Different strokes for different folks. Contrary to what the media tells us, not everybody is attracted to the same type of person. We are drawn to distinct types of cars: some people like sedans; some like SUVs. Our bodies also come in a variety of shapes and sizes, and so do our tastes. Don’t let society tell you what is attractive—hold on to your own opinions.
Eat for fuel, not for feelings. It is important to see food as fuel for our bodies. When we use food to supplement emotions, it can be difficult to maintain nutritional balance and nourish our systems properly. If you have difficulty managing your emotions and are using food for comfort, seek help through your doctor, a counselor, or organizations like The Emily Program. Learn to see food as a positive and healthy supplement to your individual health and well-being.

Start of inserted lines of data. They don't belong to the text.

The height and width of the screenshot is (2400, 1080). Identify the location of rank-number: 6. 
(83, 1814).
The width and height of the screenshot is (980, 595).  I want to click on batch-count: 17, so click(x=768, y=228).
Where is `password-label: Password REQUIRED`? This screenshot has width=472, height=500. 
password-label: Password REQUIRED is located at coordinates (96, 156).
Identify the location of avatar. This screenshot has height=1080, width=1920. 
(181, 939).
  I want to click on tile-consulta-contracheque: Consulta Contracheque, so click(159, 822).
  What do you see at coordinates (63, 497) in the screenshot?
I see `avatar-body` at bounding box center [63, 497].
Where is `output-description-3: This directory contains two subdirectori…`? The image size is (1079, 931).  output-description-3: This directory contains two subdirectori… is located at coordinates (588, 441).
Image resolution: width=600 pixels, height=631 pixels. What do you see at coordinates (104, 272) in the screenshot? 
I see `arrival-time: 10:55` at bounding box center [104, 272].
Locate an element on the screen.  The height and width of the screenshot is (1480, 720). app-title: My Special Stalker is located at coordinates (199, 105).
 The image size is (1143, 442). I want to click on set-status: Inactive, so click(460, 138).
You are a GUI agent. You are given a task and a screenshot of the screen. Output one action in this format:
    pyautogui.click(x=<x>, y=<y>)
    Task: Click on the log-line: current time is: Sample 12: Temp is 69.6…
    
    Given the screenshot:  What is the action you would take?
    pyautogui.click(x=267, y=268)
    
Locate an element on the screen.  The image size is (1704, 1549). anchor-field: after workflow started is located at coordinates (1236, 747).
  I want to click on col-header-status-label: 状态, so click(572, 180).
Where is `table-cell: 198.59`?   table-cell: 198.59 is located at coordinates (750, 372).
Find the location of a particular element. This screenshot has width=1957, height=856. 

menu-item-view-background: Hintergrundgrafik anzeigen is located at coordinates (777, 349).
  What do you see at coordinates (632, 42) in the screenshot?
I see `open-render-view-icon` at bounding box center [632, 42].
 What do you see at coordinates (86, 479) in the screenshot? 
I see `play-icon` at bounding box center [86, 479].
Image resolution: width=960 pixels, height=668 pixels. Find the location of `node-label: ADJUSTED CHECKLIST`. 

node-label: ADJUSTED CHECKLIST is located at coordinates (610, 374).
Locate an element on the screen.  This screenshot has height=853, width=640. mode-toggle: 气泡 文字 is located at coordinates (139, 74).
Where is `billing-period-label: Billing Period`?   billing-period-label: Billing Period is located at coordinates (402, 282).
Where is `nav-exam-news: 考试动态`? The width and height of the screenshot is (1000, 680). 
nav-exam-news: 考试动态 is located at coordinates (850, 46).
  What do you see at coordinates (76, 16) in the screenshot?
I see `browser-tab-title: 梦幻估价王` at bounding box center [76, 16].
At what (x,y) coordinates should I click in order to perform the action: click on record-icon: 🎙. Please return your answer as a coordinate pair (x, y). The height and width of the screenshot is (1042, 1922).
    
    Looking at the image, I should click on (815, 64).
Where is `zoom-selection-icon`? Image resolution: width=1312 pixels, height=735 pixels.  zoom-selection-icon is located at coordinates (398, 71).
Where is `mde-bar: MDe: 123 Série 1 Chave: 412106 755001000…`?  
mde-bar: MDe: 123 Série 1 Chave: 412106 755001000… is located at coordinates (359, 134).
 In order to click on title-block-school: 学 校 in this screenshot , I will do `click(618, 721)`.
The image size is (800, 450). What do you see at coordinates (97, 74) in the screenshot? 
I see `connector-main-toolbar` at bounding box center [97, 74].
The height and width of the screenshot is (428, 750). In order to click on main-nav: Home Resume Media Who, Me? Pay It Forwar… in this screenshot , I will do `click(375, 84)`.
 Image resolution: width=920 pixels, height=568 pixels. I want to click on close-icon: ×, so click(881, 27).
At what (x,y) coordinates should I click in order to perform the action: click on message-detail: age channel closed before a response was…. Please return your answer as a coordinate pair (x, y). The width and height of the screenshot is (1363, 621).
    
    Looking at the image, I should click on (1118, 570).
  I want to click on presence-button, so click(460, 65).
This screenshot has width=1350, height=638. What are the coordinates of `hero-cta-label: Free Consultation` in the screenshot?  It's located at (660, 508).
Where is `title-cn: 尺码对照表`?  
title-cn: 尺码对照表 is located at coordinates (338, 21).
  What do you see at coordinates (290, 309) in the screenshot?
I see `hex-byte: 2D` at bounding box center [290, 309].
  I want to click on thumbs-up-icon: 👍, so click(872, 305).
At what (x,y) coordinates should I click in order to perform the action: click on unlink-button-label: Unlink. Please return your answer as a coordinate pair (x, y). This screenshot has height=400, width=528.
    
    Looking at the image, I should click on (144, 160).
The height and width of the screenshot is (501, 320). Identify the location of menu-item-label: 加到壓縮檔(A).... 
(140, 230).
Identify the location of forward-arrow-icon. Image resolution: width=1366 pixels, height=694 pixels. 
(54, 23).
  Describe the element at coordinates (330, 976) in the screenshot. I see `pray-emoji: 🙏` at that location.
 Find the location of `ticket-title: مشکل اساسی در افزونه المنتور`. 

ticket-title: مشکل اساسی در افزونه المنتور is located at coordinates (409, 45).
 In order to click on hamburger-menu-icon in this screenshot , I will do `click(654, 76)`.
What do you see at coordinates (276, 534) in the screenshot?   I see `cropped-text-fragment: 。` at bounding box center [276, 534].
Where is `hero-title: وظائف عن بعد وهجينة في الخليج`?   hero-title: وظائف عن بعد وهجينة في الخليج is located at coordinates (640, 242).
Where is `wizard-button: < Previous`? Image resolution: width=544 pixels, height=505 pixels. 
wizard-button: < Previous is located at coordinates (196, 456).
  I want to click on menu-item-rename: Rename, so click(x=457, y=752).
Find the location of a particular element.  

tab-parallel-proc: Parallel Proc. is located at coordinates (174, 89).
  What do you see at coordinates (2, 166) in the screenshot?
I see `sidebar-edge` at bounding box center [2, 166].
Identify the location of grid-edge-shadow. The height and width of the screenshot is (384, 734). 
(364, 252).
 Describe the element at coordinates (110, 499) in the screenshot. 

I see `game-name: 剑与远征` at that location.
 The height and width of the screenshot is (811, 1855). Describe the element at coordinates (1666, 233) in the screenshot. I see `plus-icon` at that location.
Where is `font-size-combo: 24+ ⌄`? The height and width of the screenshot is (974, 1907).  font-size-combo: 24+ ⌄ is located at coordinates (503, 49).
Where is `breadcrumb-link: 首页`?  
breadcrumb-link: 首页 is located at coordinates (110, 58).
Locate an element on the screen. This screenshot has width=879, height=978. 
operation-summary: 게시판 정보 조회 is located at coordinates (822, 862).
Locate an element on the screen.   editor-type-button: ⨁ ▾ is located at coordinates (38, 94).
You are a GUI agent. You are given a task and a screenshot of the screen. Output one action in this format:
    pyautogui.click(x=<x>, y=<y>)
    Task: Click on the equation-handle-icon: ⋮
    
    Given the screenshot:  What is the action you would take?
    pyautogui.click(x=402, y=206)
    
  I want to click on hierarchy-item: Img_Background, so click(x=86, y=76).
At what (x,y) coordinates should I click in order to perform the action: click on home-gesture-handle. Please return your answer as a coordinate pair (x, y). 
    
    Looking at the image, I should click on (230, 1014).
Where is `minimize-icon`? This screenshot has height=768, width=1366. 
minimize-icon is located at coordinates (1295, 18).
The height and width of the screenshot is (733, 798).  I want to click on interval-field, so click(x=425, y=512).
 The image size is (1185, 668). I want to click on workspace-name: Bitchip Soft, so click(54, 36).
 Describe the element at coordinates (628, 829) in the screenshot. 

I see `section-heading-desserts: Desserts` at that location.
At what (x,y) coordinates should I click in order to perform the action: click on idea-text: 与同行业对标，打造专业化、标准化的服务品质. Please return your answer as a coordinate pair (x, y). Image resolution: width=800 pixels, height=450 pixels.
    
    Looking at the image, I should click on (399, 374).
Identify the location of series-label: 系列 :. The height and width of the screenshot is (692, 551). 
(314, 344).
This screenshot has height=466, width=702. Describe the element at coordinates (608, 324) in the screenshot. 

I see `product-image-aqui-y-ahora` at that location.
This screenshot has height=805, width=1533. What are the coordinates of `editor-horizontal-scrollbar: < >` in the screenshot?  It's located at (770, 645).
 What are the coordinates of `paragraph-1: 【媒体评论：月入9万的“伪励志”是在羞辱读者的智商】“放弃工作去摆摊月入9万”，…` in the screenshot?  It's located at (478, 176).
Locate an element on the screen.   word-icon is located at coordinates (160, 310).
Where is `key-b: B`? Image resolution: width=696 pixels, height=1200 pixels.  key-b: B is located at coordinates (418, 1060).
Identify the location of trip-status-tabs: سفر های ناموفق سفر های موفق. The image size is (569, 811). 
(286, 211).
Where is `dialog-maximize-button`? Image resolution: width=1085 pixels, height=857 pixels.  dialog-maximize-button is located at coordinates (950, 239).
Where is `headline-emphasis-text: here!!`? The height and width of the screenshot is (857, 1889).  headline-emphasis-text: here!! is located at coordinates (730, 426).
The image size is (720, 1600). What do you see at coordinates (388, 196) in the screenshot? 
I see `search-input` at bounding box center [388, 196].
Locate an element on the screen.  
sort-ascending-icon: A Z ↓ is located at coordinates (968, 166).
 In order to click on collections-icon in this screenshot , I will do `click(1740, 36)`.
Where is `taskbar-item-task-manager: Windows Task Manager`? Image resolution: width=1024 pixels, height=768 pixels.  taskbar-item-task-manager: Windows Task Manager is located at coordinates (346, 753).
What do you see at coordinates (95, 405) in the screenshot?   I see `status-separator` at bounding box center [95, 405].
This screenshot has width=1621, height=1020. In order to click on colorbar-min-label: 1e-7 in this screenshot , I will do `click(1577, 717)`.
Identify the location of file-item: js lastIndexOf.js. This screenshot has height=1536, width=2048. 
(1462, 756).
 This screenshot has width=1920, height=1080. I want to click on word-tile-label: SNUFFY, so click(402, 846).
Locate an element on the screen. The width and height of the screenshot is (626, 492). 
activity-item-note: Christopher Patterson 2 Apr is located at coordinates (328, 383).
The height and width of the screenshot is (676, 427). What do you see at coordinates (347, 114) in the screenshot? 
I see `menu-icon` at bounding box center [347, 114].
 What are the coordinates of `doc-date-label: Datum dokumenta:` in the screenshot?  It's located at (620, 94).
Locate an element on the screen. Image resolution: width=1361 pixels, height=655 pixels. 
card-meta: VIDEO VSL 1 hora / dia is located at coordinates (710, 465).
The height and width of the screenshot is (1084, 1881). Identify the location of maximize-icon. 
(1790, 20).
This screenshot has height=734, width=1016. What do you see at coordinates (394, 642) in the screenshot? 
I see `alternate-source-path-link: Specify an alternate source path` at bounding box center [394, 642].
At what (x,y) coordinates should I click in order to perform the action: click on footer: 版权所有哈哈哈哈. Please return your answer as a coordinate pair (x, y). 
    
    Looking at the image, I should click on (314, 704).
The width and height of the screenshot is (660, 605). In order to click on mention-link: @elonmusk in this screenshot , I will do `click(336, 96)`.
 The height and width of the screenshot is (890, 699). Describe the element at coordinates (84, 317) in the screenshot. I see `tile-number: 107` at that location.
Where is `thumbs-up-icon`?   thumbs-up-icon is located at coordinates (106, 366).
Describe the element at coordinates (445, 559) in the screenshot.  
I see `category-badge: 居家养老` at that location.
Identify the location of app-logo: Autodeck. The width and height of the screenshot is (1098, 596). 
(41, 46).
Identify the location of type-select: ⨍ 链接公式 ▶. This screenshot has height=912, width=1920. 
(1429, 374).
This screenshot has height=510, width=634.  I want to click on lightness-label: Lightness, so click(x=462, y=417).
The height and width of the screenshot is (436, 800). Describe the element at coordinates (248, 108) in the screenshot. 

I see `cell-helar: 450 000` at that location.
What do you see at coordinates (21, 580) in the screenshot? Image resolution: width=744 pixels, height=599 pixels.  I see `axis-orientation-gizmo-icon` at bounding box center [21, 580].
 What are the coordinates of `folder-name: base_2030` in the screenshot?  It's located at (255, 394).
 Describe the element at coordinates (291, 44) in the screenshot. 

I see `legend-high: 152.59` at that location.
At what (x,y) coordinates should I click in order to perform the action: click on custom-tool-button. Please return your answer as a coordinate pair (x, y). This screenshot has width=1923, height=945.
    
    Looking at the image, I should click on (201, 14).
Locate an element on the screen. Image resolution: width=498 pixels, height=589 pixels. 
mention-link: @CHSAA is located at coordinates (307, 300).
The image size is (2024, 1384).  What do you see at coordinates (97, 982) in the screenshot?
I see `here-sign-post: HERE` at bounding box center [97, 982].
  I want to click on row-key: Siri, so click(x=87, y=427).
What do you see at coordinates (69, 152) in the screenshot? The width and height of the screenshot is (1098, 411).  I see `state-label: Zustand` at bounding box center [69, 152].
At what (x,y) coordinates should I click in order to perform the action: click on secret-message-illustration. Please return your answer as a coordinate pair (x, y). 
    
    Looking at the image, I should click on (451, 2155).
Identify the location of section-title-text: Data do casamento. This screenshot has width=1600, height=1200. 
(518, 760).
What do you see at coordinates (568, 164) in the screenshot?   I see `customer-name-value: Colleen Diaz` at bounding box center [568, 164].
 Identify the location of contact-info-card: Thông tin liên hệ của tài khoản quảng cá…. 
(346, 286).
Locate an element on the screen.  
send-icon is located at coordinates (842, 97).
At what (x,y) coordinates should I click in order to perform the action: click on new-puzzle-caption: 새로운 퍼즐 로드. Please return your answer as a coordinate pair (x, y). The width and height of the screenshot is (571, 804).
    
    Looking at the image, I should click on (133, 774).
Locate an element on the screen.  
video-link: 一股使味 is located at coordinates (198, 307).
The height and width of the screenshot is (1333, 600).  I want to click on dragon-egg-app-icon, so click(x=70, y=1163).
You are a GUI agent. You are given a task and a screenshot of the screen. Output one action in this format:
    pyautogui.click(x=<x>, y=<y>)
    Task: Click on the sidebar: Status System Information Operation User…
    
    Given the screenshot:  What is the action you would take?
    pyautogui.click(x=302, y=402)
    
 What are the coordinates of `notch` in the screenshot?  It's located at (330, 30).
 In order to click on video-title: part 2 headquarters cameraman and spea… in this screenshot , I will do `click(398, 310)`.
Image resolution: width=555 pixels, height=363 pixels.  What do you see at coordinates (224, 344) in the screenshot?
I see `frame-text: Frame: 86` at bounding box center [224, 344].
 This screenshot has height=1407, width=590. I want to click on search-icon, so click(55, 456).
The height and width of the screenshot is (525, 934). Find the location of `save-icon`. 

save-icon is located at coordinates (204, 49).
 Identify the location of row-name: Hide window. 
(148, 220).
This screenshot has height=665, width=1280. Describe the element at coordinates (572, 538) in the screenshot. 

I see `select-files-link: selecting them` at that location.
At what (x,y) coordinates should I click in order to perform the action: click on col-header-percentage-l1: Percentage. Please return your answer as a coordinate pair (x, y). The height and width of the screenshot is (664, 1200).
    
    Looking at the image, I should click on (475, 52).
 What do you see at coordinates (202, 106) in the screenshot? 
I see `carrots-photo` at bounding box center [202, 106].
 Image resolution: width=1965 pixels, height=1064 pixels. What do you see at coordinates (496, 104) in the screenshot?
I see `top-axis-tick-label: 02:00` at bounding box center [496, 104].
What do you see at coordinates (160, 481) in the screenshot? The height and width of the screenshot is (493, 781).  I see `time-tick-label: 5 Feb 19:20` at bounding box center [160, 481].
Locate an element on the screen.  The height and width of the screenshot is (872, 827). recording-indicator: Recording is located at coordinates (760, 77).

Comparison can be chronic. And it’s also a losing game. Remember: We are supposed to be different. The more we compare ourselves to others, the more we may feel inferior to them. Resist the temptation to fall into the trap of comparison and remember that others are having their own body experience just like we are. Focus only on yourself and your body.
Exercise for health, not vanity. This can be a difficult shift to make, especially for chronic “gym rats.” However, the reality is that exercise is meant to help us stay healthy, and a fit physique may be a wonderful result of a healthy lifestyle—but not necessarily the reason for sweating at the gym. All exercise not need involve joining a gym; it can be as simple as moving more intentionally throughout our day by using the stairs instead of the elevator or taking a walk during lunch. Be creative!
When in doubt, reach out. If you’re having difficulties with body acceptance, don’t be afraid to seek help. With a refreshed focus on health and wellness over the past few years, there are more resources for support than ever before from health providers, nutritionists, counselors, and fitness trainers. Check with your doctor about support within your health plan and reconnect with friends, family, or others in your community who are focused on body health and wellness. We were never meant to go through this life alone.